プレミアリーグの“金満”に異変……「本当に持っている金なのか...の画像はこちら >>

巨額の資金が動くプレミアリーグ photo/Getty Images

“金満”の裏側に潜むリスク

プレミアリーグの圧倒的な資金力に、イタリアから疑問の声が上がっている。

イタリア紙『Corriere dello Sport』は4日、今夏の移籍市場で史上級の巨額投資を続けたプレミアリーグについて、「クラブは持っていない金を使っているのか?」と題した記事を掲載。

異常なまでに膨らんだ市場規模だけでなく、その資金調達方法にも目を向けている。

同紙によれば、2026年夏にプレミアリーグ20クラブが移籍市場へ投じた金額は約35億ポンド、ユーロ換算で40億ユーロ超に達した。2025年夏の約36億ユーロからさらに増加し、最終日の支出だけでも約5億9000万ユーロを記録したという。

一方で、プレミアリーグ全体の移籍収支は15億9600万ユーロの赤字。2番目に支出額が多かったセリエAの約11億6000万ユーロを大きく上回っている。
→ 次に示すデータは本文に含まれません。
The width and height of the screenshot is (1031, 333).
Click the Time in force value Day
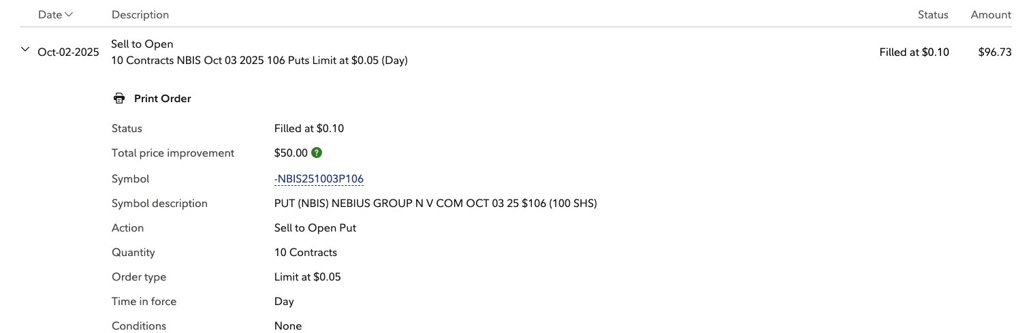point(284,302)
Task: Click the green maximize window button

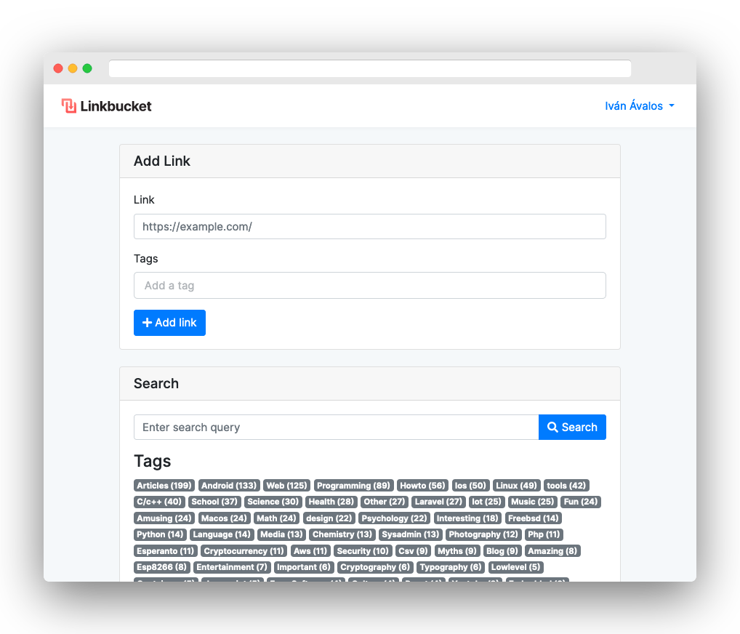Action: 87,68
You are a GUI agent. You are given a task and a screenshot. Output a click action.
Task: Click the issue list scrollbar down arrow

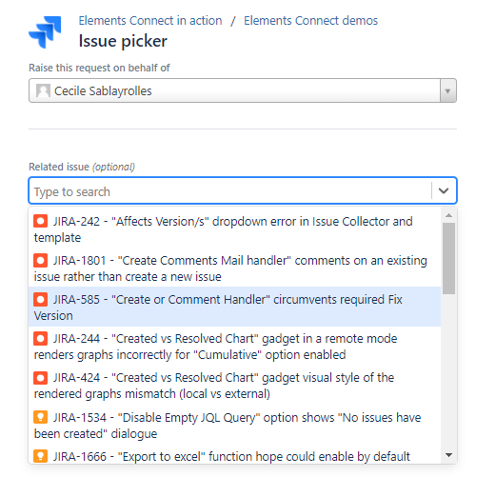point(448,455)
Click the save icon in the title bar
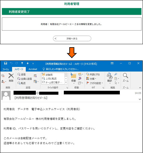Screen dimensions: 143x153 point(5,63)
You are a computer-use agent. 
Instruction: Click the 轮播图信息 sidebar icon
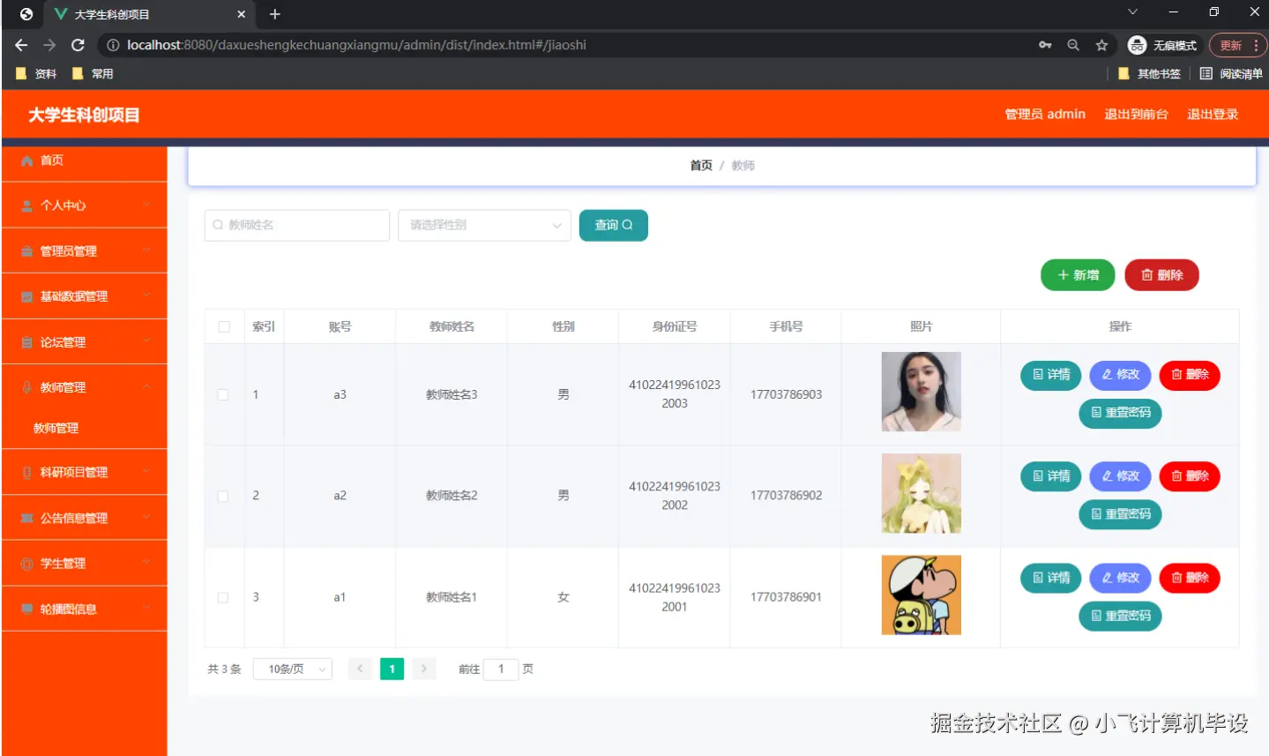(x=26, y=608)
『Corriere dello Sport』が問題視するのは、こうした数字そのものだけではない。

同紙は、英国メディアの分析を紹介しながら、「プレミアリーグのクラブは、本当にこれほどの資金を自由に使えるのか」という疑問を投げかけている。

その一つが、プレミアリーグ内で大型移籍が繰り返される構造だ。

今夏に1億ユーロ以上の移籍金が発生した大型補強のうち、プレミアリーグ外のクラブが関わったのはPSGからリヴァプールへ移籍したブラッドリー・バルコラだけだったという。

つまり、巨額の資金がプレミアリーグの外へ流出するのではなく、イングランド国内のクラブ同士で循環している。

そして、より深刻な問題として同紙が取り上げているのが、「ファクタリング」だ。

『Corriere dello Sport』は、多くのクラブが、将来的に受け取る放映権料や移籍金、さらには降格時に支給されるパラシュートペイメントまで、金融機関を通じて前倒しで現金化していると伝えている。


要するに、本来なら数年後に入ってくるはずの金を、現在の補強資金として使っているということだ。

しかも前倒しには当然、金利が発生する。

『Corriere dello Sport』は、トッテナムのケースにも言及。ロベルト・デ・ゼルビ監督の下で大型補強を進める同クラブが、豪州系金融大手マッコーリー銀行による資金の前倒しに過度に依存している可能性を指摘している。

プレミアリーグには巨額の放映権収入があり、他国リーグとは比較にならない経済力を持つ。

しかし、『Corriere dello Sport』が突きつけたのは、「金があるから使っている」のか、それとも「将来入る金まで前借りして使っている」のかという根本的な問いだ。

40億ユーロを超える今夏の投資は、プレミアリーグの圧倒的な経済力を象徴する数字なのか。

それとも、将来の収入を先食いする“危険な巨額投資”の始まりなのか。

イタリア紙が英国メディアの分析をもとに浮かび上がらせたのは、世界で最も裕福なリーグの華やかな移籍市場の裏側にある、知られざる資金調達のリスクだった。